The point is we went to the concert, had the time of our lives, got aggressively tipsy because concert drinks contain approximately seventeen shots of tequila and one molecule of mixer, and stumbled back to the hotel sometime around midnight with the stability and coordination of newborn deer.
This was also the night BuzzBalls entered our lives.
The origin story.
The cinematic universe begins here.
We had gone into Walmart earlier intending to buy Fireball, but it was locked up like a federal weapon and none of us had the patience to locate an employee. So instead we grabbed a giant blue BuzzBall because apparently our decision-making abilities had fully dissolved by then.
So there we were.
One hotel room.
One giant blue BuzzBall.
Three emotionally unstable adults fresh off a concert high.

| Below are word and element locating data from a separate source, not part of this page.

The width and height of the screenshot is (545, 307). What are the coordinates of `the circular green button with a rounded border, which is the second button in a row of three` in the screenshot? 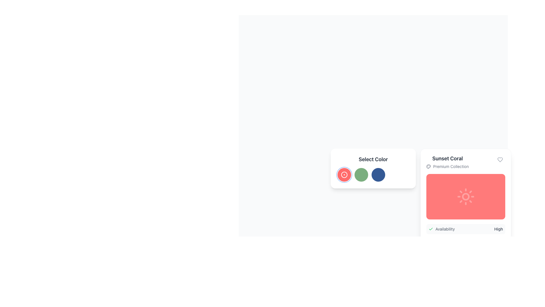 It's located at (361, 174).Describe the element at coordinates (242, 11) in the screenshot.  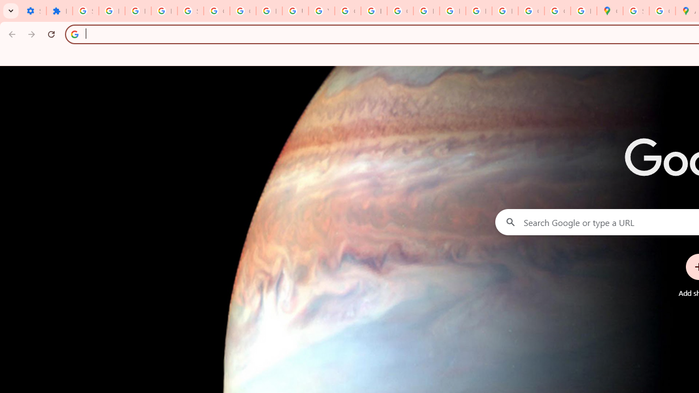
I see `'Google Account Help'` at that location. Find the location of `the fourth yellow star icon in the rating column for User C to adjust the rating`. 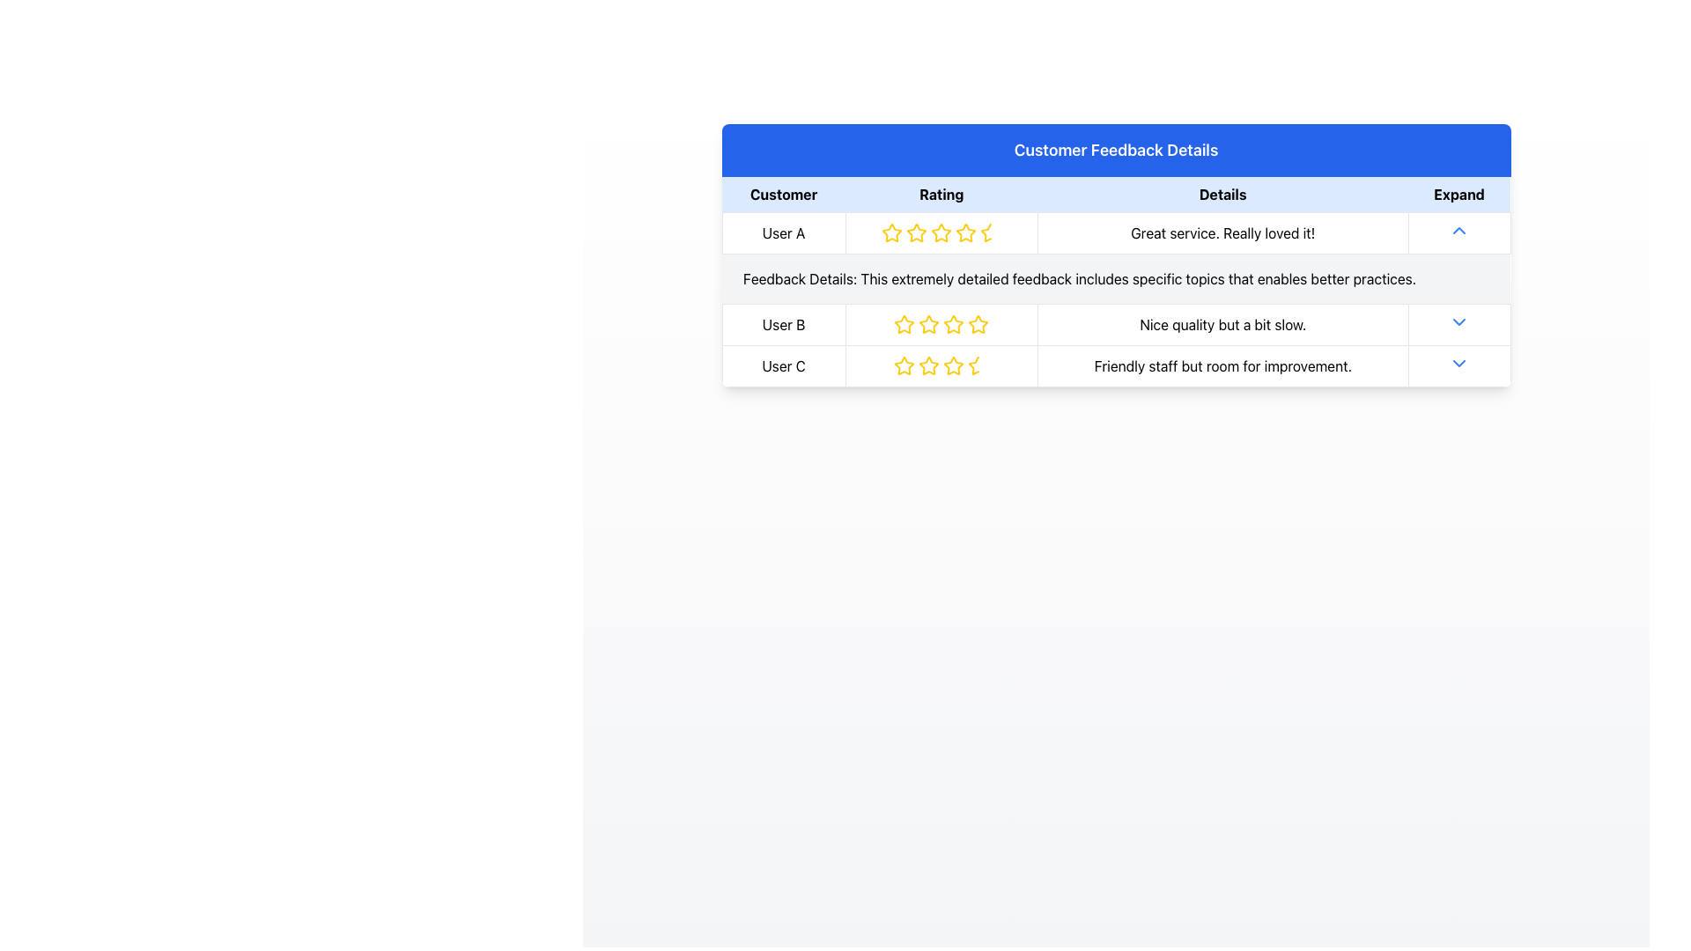

the fourth yellow star icon in the rating column for User C to adjust the rating is located at coordinates (928, 365).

And then Craig, a man who has never once paused before acting on an impulse, DoorDashed the Taco Bell family pack to the hotel at like 1am.
Readers when I tell you this man ordered enough tacos to feed a youth soccer league.
Twenty soft tacos.
Sauce packets everywhere.
Cheese in places cheese should never be.
We woke up the next morning inside what can only be described as a tortilla-based crime scene.
And somehow that became us.
The tacos.
The late-night food runs.
The ridiculousness of it all.
Somewhere between the BuzzBall and the hot sauce packets my brain apparently decided, “Yes. This emotionally chaotic man. Keep him.”
Now again.
For the historical record.
I am NEVER getting married again. Ever. Absolutely not. The government will not trap me in paperwork.
HOWEVER.
In the purely fictional cinematic version inside my head?
The commitment ceremony is absolutely at Taco Bell.
The venue? Taco Bell.
The catering? Taco Bell.
The drink fountain? Blue BuzzBalls flowing like a cursed waterfall.
I’m wearing a giant rainbow dress like a disco ball escaped into society.
Craig is dressed head to toe in black with eyeliner, black nails, and emotionally supportive emo energy radiating off him like cigarette smoke outside a 2007 Warped Tour.
Our song? What Could Go Right by Thomas Rhett because honestly that title alone feels like foreshadowing.
So yes.
I may have the entire thing mentally storyboarded down to the sauce packet centerpieces.
But it is NEVER happening.
Anyway. Happy Cinco De Mayo. 🌮
Craig will probably DoorDash me tacos after work because apparently that is his self-appointed duty as my boyfriend and honestly he takes the role very seriously.
And unfortunately for my personal brand I really do love that man.
Do not tell him I admitted that.
I have a reputation to maintain.
PS - This photo is courtesy of ChatGPT. The “fictional” wedding venue.